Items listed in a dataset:
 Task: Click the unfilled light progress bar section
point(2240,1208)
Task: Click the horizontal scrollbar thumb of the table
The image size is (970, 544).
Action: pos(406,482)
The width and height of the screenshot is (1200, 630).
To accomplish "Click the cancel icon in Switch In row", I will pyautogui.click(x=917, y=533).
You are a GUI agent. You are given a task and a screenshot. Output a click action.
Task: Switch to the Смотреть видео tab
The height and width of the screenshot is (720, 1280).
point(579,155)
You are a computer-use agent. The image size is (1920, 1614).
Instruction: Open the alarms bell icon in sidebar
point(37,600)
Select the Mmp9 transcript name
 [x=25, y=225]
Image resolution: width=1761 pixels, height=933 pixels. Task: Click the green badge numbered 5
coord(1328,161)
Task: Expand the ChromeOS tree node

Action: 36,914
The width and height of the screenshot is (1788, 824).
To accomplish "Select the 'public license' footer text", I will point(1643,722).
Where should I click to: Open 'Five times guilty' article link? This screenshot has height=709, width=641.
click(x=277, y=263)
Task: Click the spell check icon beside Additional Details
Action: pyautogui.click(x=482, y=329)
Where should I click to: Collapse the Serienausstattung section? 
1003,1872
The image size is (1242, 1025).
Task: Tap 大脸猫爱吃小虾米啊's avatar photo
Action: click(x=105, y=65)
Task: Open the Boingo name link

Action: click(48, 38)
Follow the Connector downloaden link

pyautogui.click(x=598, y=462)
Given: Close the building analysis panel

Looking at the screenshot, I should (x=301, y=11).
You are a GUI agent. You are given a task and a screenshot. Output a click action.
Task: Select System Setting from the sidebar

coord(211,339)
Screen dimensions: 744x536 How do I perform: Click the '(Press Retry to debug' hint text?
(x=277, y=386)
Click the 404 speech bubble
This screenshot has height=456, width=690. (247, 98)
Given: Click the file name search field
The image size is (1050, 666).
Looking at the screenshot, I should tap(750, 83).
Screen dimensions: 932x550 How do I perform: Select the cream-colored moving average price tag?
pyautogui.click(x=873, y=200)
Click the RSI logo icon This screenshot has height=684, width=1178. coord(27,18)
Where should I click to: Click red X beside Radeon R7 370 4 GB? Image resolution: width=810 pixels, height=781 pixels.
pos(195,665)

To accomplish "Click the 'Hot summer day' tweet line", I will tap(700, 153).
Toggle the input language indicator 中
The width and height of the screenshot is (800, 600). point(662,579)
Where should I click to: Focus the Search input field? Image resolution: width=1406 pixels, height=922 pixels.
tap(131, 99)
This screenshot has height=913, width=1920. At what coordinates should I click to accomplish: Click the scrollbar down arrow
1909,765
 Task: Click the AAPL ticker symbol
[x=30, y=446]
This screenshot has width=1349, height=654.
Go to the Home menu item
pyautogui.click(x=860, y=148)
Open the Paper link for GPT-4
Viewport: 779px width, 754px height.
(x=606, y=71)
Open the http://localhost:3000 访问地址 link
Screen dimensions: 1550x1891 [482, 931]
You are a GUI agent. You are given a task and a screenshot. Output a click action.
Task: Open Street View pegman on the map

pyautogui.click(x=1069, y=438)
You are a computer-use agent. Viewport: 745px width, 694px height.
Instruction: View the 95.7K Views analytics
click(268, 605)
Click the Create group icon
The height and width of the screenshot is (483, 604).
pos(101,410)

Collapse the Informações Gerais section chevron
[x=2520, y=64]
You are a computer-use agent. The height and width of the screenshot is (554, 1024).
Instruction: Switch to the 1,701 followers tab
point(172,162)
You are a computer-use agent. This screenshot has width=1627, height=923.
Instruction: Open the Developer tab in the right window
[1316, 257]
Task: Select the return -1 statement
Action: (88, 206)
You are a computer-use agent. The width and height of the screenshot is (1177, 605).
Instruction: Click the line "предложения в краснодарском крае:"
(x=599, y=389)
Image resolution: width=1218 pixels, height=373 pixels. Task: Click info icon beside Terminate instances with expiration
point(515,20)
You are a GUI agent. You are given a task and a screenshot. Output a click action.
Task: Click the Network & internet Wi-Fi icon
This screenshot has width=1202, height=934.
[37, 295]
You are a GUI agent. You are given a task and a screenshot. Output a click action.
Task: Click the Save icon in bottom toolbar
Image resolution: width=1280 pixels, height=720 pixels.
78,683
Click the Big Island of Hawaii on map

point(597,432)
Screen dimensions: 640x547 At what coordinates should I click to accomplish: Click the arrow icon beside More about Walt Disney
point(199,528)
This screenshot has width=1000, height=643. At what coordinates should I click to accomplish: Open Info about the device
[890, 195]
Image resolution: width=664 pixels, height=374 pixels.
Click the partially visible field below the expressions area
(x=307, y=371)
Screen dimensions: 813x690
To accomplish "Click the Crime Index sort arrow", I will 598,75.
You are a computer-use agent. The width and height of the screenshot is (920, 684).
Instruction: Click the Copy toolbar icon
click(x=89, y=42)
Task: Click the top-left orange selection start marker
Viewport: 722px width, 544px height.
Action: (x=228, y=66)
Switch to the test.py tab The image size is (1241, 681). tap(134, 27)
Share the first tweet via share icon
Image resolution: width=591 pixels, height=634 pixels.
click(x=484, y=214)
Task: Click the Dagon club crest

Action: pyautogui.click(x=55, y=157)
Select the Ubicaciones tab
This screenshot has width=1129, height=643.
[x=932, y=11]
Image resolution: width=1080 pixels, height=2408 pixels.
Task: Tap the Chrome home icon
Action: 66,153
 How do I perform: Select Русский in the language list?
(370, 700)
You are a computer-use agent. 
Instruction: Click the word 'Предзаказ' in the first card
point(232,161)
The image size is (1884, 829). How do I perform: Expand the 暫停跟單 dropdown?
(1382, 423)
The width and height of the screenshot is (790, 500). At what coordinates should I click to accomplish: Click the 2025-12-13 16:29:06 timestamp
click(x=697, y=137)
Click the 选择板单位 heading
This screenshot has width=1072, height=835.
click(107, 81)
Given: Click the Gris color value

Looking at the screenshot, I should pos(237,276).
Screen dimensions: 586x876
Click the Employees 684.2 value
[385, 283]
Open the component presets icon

→ What is expected
Would you write out all the records exactly as they read?

→ Final answer
 Task: Click the unfilled light progress bar section
point(2240,1208)
Task: Click the horizontal scrollbar thumb of the table
The image size is (970, 544).
Action: pos(406,482)
The width and height of the screenshot is (1200, 630).
To accomplish "Click the cancel icon in Switch In row", I will pyautogui.click(x=917, y=533).
You are a GUI agent. You are given a task and a screenshot. Output a click action.
Task: Switch to the Смотреть видео tab
The height and width of the screenshot is (720, 1280).
point(579,155)
You are a computer-use agent. The image size is (1920, 1614).
Instruction: Open the alarms bell icon in sidebar
point(37,600)
Select the Mmp9 transcript name
 [x=25, y=225]
Image resolution: width=1761 pixels, height=933 pixels. Task: Click the green badge numbered 5
coord(1328,161)
Task: Expand the ChromeOS tree node

Action: 36,914
The width and height of the screenshot is (1788, 824).
To accomplish "Select the 'public license' footer text", I will point(1643,722).
Where should I click to: Open 'Five times guilty' article link? This screenshot has height=709, width=641.
click(x=277, y=263)
Task: Click the spell check icon beside Additional Details
Action: pyautogui.click(x=482, y=329)
Where should I click to: Collapse the Serienausstattung section? 
1003,1872
The image size is (1242, 1025).
Task: Tap 大脸猫爱吃小虾米啊's avatar photo
Action: click(x=105, y=65)
Task: Open the Boingo name link

Action: click(48, 38)
Follow the Connector downloaden link

pyautogui.click(x=598, y=462)
Given: Close the building analysis panel

Looking at the screenshot, I should (x=301, y=11).
You are a GUI agent. You are given a task and a screenshot. Output a click action.
Task: Select System Setting from the sidebar

coord(211,339)
Screen dimensions: 744x536 How do I perform: Click the '(Press Retry to debug' hint text?
(x=277, y=386)
Click the 404 speech bubble
This screenshot has height=456, width=690. (247, 98)
Given: Click the file name search field
The image size is (1050, 666).
Looking at the screenshot, I should tap(750, 83).
Screen dimensions: 932x550 How do I perform: Select the cream-colored moving average price tag?
pyautogui.click(x=873, y=200)
Click the RSI logo icon This screenshot has height=684, width=1178. coord(27,18)
Where should I click to: Click red X beside Radeon R7 370 4 GB? Image resolution: width=810 pixels, height=781 pixels.
pos(195,665)

To accomplish "Click the 'Hot summer day' tweet line", I will tap(700, 153).
Toggle the input language indicator 中
The width and height of the screenshot is (800, 600). point(662,579)
Where should I click to: Focus the Search input field? Image resolution: width=1406 pixels, height=922 pixels.
tap(131, 99)
This screenshot has height=913, width=1920. At what coordinates should I click to accomplish: Click the scrollbar down arrow
1909,765
 Task: Click the AAPL ticker symbol
[x=30, y=446]
This screenshot has width=1349, height=654.
Go to the Home menu item
pyautogui.click(x=860, y=148)
Open the Paper link for GPT-4
Viewport: 779px width, 754px height.
(x=606, y=71)
Open the http://localhost:3000 访问地址 link
Screen dimensions: 1550x1891 [482, 931]
You are a GUI agent. You are given a task and a screenshot. Output a click action.
Task: Open Street View pegman on the map

pyautogui.click(x=1069, y=438)
You are a computer-use agent. Viewport: 745px width, 694px height.
Instruction: View the 95.7K Views analytics
click(268, 605)
Click the Create group icon
The height and width of the screenshot is (483, 604).
pos(101,410)

Collapse the Informações Gerais section chevron
[x=2520, y=64]
You are a computer-use agent. The height and width of the screenshot is (554, 1024).
Instruction: Switch to the 1,701 followers tab
point(172,162)
You are a computer-use agent. This screenshot has width=1627, height=923.
Instruction: Open the Developer tab in the right window
[1316, 257]
Task: Select the return -1 statement
Action: (88, 206)
You are a computer-use agent. The width and height of the screenshot is (1177, 605).
Instruction: Click the line "предложения в краснодарском крае:"
(x=599, y=389)
Image resolution: width=1218 pixels, height=373 pixels. Task: Click info icon beside Terminate instances with expiration
point(515,20)
You are a GUI agent. You are given a task and a screenshot. Output a click action.
Task: Click the Network & internet Wi-Fi icon
This screenshot has width=1202, height=934.
[37, 295]
You are a GUI agent. You are given a task and a screenshot. Output a click action.
Task: Click the Save icon in bottom toolbar
Image resolution: width=1280 pixels, height=720 pixels.
78,683
Click the Big Island of Hawaii on map

point(597,432)
Screen dimensions: 640x547 At what coordinates should I click to accomplish: Click the arrow icon beside More about Walt Disney
point(199,528)
This screenshot has width=1000, height=643. At what coordinates should I click to accomplish: Open Info about the device
[890, 195]
Image resolution: width=664 pixels, height=374 pixels.
Click the partially visible field below the expressions area
(x=307, y=371)
Screen dimensions: 813x690
To accomplish "Click the Crime Index sort arrow", I will 598,75.
You are a computer-use agent. The width and height of the screenshot is (920, 684).
Instruction: Click the Copy toolbar icon
click(x=89, y=42)
Task: Click the top-left orange selection start marker
Viewport: 722px width, 544px height.
Action: (x=228, y=66)
Switch to the test.py tab The image size is (1241, 681). tap(134, 27)
Share the first tweet via share icon
Image resolution: width=591 pixels, height=634 pixels.
click(x=484, y=214)
Task: Click the Dagon club crest

Action: pyautogui.click(x=55, y=157)
Select the Ubicaciones tab
This screenshot has width=1129, height=643.
[x=932, y=11]
Image resolution: width=1080 pixels, height=2408 pixels.
Task: Tap the Chrome home icon
Action: 66,153
 How do I perform: Select Русский in the language list?
(370, 700)
You are a computer-use agent. 
Instruction: Click the word 'Предзаказ' in the first card
point(232,161)
The image size is (1884, 829). How do I perform: Expand the 暫停跟單 dropdown?
(1382, 423)
The width and height of the screenshot is (790, 500). At what coordinates should I click to accomplish: Click the 2025-12-13 16:29:06 timestamp
click(x=697, y=137)
Click the 选择板单位 heading
This screenshot has width=1072, height=835.
click(107, 81)
Given: Click the Gris color value

Looking at the screenshot, I should pos(237,276).
Screen dimensions: 586x876
Click the Employees 684.2 value
[385, 283]
Open the component presets icon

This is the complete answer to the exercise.